I have read through other posts on Vexilars and still need some advice. I have been slowly picking up ice fishing equipment to be ready for ice fishing. In 3 years my sons will be done with wrestling and plan on doing quite a bit of ice fishing at that point, next year hoping to make it out a few times. A few weeks ago I picked up a 3HP Jiffy w/8" auger at a rummage sale and then found a heck of a deal on Jiffy's web site for a demo 10" auger for it. Now I ran in to a guy looking to sell his Vexilar FL-8 for $75.00. Is this something I will be happy with for the price for 4 to 6years or am I better off just waiting a few years and getting a FL-18? The guy is moving and I have till the end of today to decide, all of your input will be greatly appreciated, Thanks.


----------



## dblkluk (Oct 3, 2002)

Buy it!

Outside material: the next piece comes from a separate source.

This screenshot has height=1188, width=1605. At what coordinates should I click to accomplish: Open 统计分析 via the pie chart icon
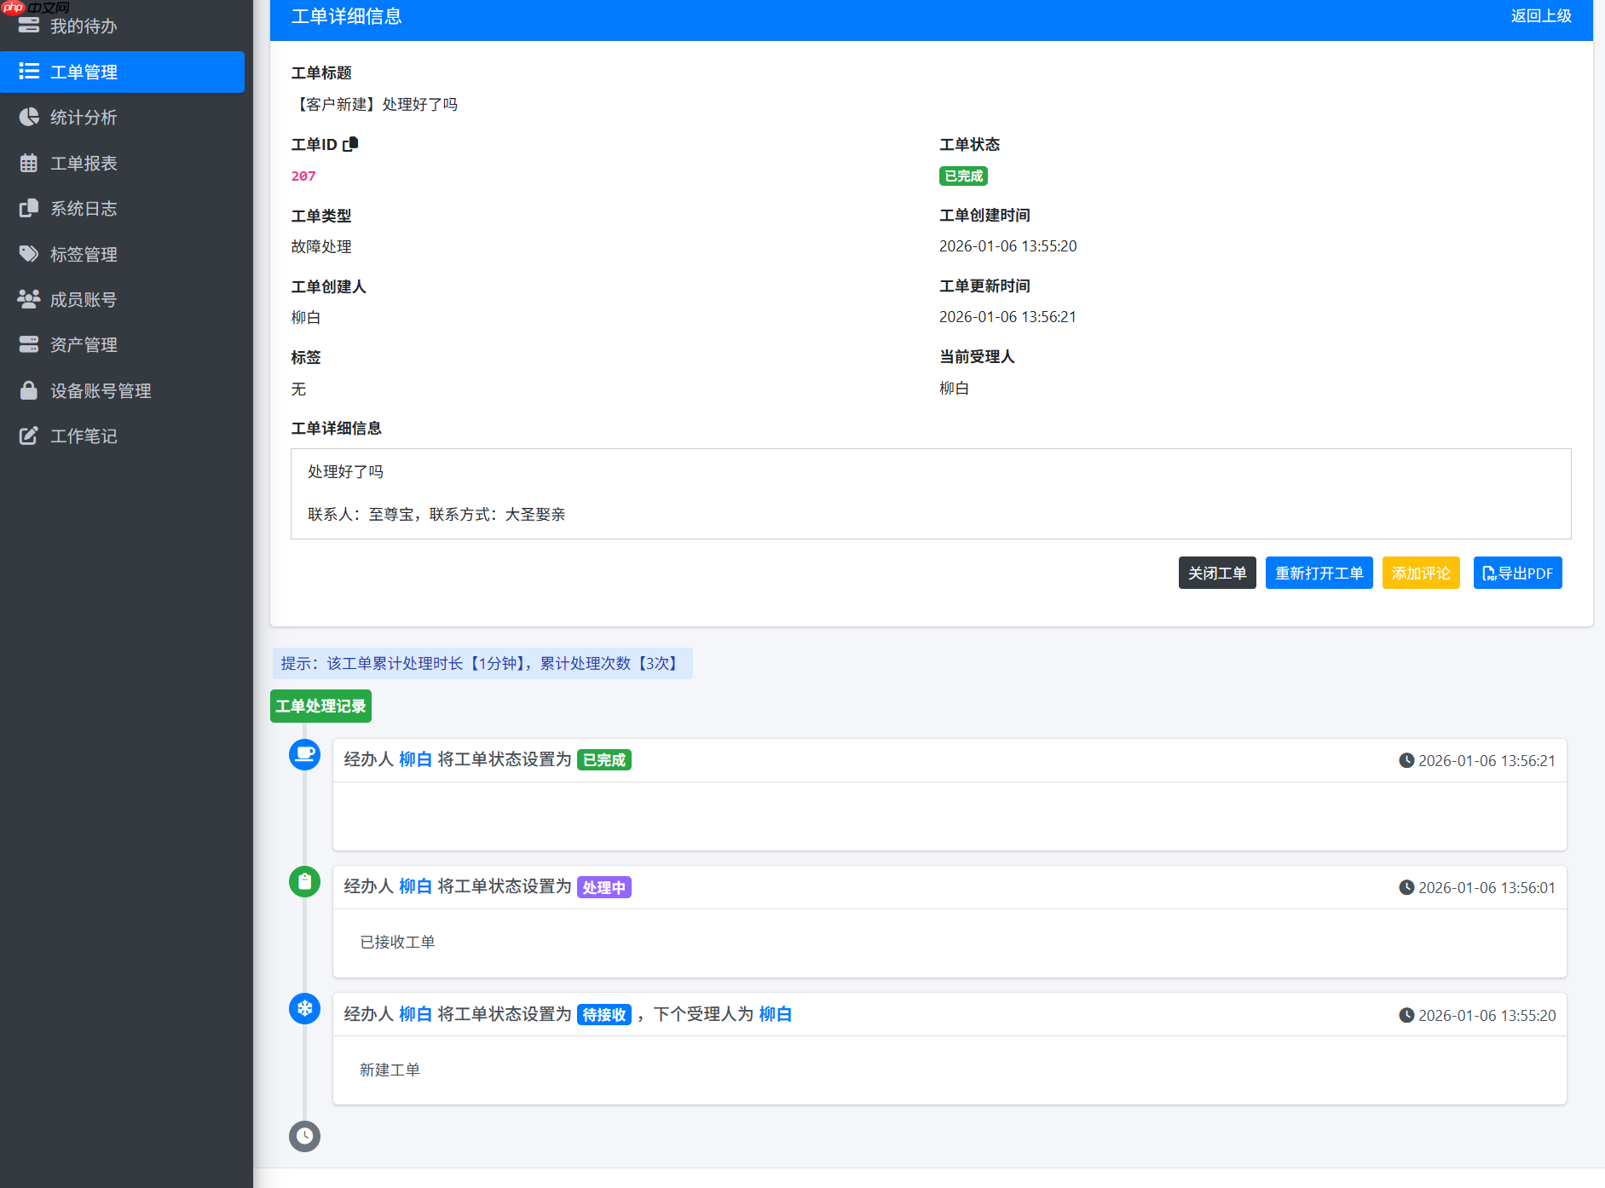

If not I'll take it.


----------



## Maverick (Mar 4, 2002)

If you don't, give me his name and number and I will pick it up! LOL!!
It should serve your purpose just fine. The FL-18 is mostly for people who are die hards. (Not saying your not) but I personally go out around 40 times a year and use the FL-8. Love it, and really don't need the extras of the FL-18. They are nice, but not needed. As long as you can read the bottom and if there are fish down there you are good to go. The price at $75 is a steal and either way you are getting a deal!


----------



## njsimonson (Sep 24, 2002)

SOLD!

If these two didn't convince you, the $300+ price tag on a new FL8 should!


----------